▶ _WHAT IS REQUIRED_
Give exactly the lines from the one with "You are a computer-use" through the final line of the listing below, both included, leaving out any pictures.

▶ _SOURCE MATERIAL_

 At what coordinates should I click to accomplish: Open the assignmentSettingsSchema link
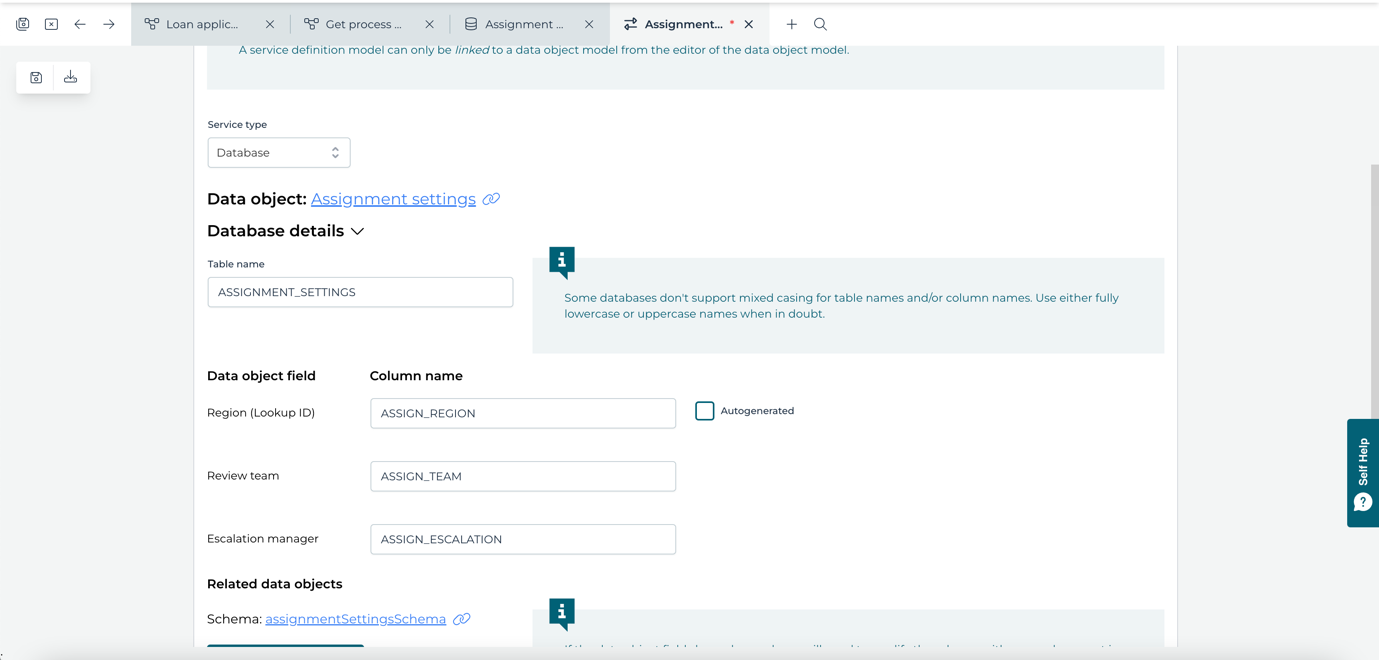coord(355,618)
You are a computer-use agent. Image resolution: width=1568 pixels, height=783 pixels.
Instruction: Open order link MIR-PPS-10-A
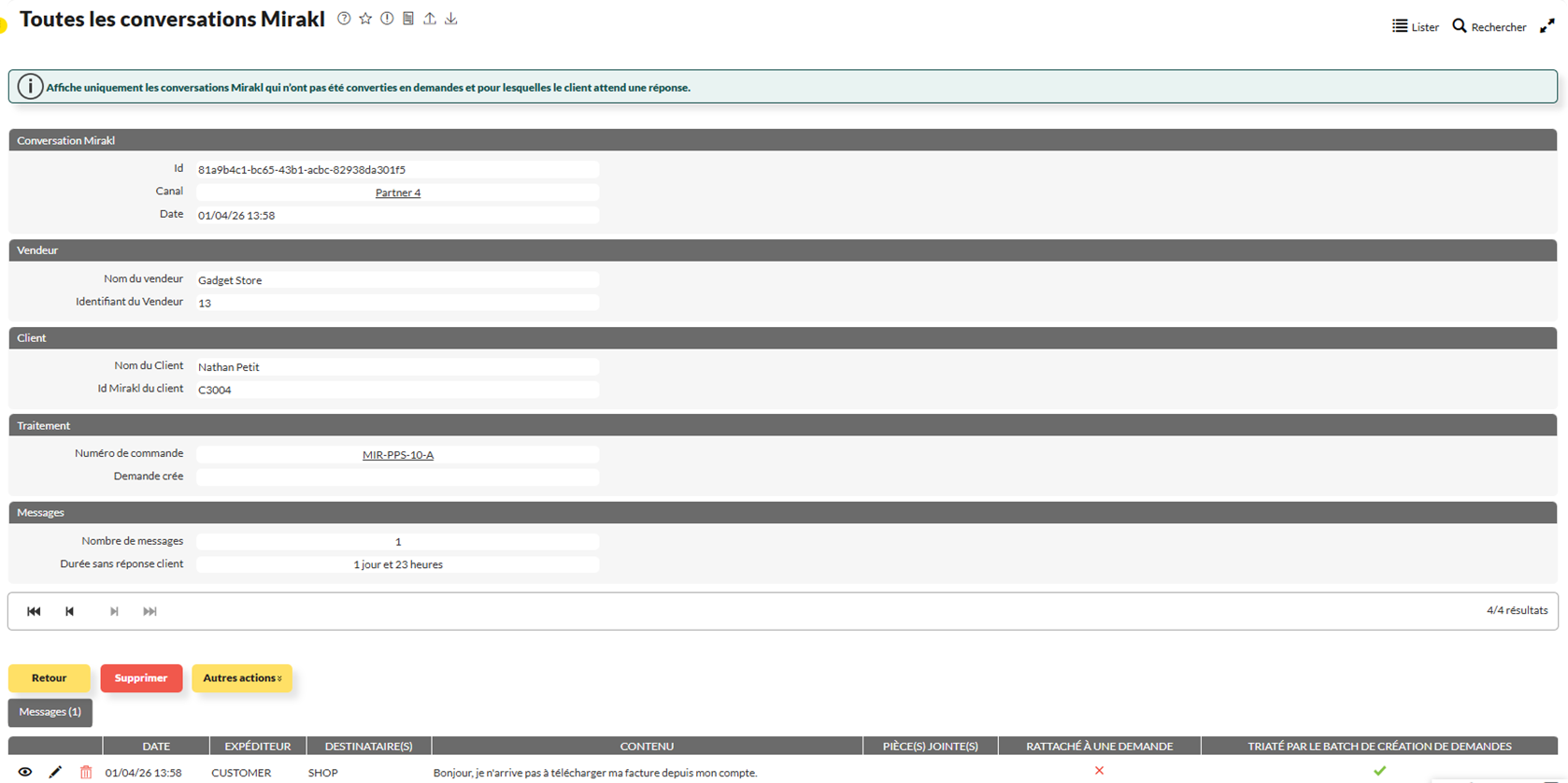(398, 455)
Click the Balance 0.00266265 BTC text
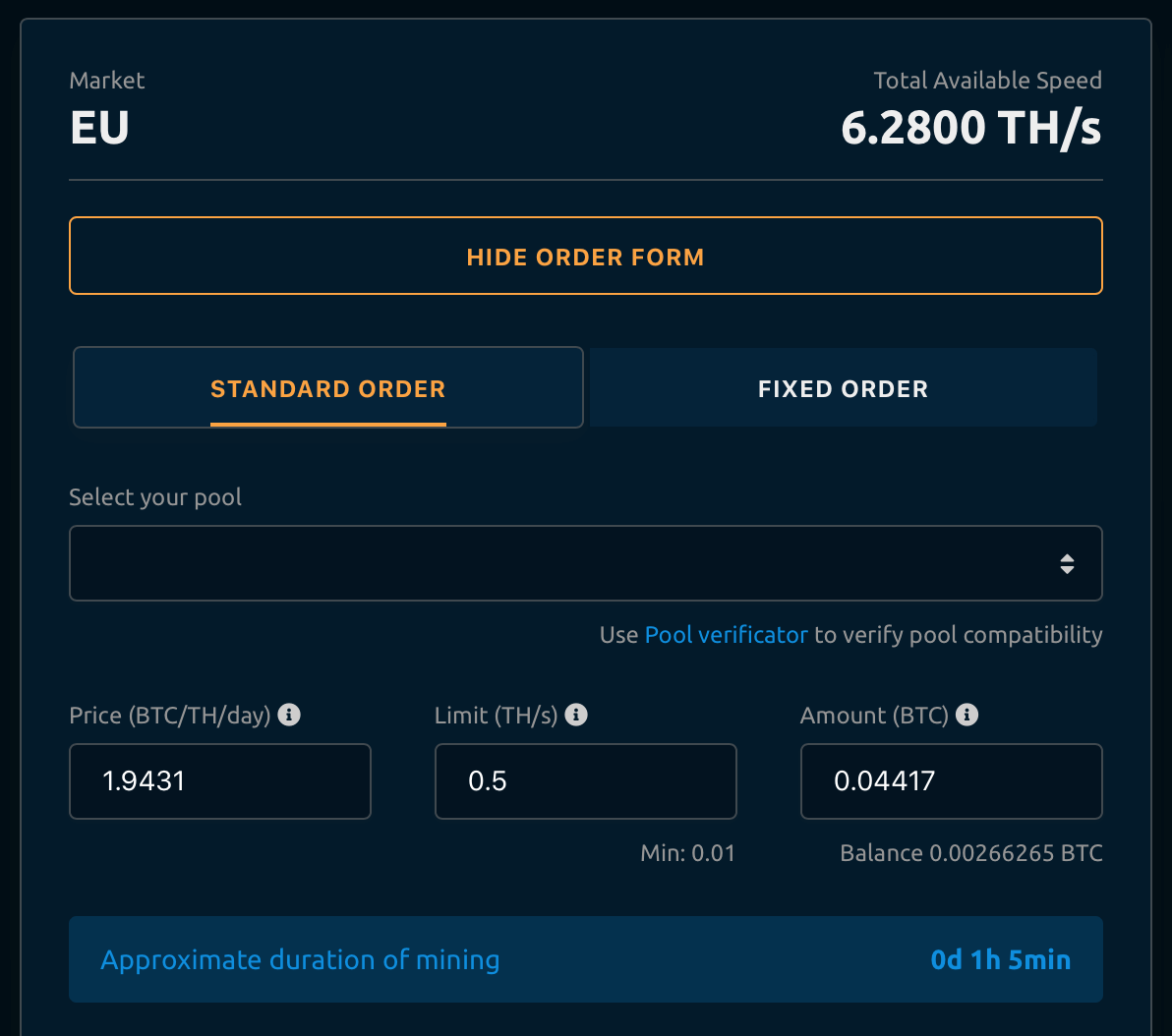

▶ _EXERCISE ANSWER_
You are a computer-use agent. Image resolution: width=1568 pixels, height=783 pixels.
Instruction: Open order link MIR-PPS-10-A
(398, 455)
Click the Balance 0.00266265 BTC text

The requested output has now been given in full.